§ **Exercise description**
Once you have located the line containing "has height=262, width=512." in the material below, return it exactly along with each line after it through the line containing "The width and height of the screenshot is (788, 645).".
□ □ □ □ □ □ □
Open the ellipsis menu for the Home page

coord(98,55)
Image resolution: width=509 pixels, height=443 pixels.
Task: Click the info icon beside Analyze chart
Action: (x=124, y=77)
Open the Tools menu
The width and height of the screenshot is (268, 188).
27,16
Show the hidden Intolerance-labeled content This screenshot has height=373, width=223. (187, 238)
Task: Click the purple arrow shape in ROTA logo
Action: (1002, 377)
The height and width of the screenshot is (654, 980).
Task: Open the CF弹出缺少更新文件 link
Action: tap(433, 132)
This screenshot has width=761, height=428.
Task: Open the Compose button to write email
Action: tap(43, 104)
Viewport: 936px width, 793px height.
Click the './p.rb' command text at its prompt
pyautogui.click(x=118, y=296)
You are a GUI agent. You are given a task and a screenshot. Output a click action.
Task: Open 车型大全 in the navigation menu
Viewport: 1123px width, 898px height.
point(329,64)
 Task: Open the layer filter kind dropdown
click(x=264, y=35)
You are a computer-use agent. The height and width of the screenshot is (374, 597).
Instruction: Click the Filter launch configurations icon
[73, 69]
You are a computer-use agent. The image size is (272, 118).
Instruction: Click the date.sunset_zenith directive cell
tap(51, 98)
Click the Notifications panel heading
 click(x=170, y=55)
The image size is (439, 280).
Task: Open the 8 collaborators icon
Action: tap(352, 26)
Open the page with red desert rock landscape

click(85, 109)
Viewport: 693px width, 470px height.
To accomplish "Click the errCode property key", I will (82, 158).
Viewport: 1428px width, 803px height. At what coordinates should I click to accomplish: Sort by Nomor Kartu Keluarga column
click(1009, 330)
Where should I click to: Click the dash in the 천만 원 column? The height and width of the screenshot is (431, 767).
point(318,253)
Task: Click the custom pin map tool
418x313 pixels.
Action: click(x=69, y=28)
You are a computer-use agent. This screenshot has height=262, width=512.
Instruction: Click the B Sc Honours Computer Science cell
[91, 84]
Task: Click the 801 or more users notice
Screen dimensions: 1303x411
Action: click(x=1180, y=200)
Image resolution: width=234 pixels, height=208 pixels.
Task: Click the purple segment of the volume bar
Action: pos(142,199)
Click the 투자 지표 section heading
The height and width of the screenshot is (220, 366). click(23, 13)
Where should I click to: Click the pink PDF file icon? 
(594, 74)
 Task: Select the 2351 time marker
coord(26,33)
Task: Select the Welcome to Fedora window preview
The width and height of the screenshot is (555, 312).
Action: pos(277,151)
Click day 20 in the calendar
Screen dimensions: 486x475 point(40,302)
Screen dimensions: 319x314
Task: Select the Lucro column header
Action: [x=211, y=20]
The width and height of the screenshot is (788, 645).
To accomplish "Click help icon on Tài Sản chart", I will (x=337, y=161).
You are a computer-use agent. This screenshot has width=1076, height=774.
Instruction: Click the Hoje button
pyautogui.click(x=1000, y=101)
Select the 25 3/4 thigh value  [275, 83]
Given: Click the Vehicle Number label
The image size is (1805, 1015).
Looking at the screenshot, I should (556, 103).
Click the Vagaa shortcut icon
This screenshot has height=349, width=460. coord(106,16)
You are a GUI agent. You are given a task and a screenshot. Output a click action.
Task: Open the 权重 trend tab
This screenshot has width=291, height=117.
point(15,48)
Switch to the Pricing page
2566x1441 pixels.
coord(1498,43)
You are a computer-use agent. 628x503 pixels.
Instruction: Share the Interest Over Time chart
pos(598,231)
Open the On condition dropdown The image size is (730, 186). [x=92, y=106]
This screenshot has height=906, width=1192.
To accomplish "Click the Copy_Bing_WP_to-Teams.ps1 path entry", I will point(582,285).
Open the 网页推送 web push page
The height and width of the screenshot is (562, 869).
□ □ □ □ □ □ □
§ **Output of the exercise**
You are a computer-use agent. This screenshot has height=262, width=512.
Instruction: Click the B Sc Honours Computer Science cell
[91, 84]
Task: Click the 801 or more users notice
Screen dimensions: 1303x411
Action: click(x=1180, y=200)
Image resolution: width=234 pixels, height=208 pixels.
Task: Click the purple segment of the volume bar
Action: pos(142,199)
Click the 투자 지표 section heading
The height and width of the screenshot is (220, 366). click(23, 13)
Where should I click to: Click the pink PDF file icon? 
(594, 74)
 Task: Select the 2351 time marker
coord(26,33)
Task: Select the Welcome to Fedora window preview
The width and height of the screenshot is (555, 312).
Action: pos(277,151)
Click day 20 in the calendar
Screen dimensions: 486x475 point(40,302)
Screen dimensions: 319x314
Task: Select the Lucro column header
Action: [x=211, y=20]
The width and height of the screenshot is (788, 645).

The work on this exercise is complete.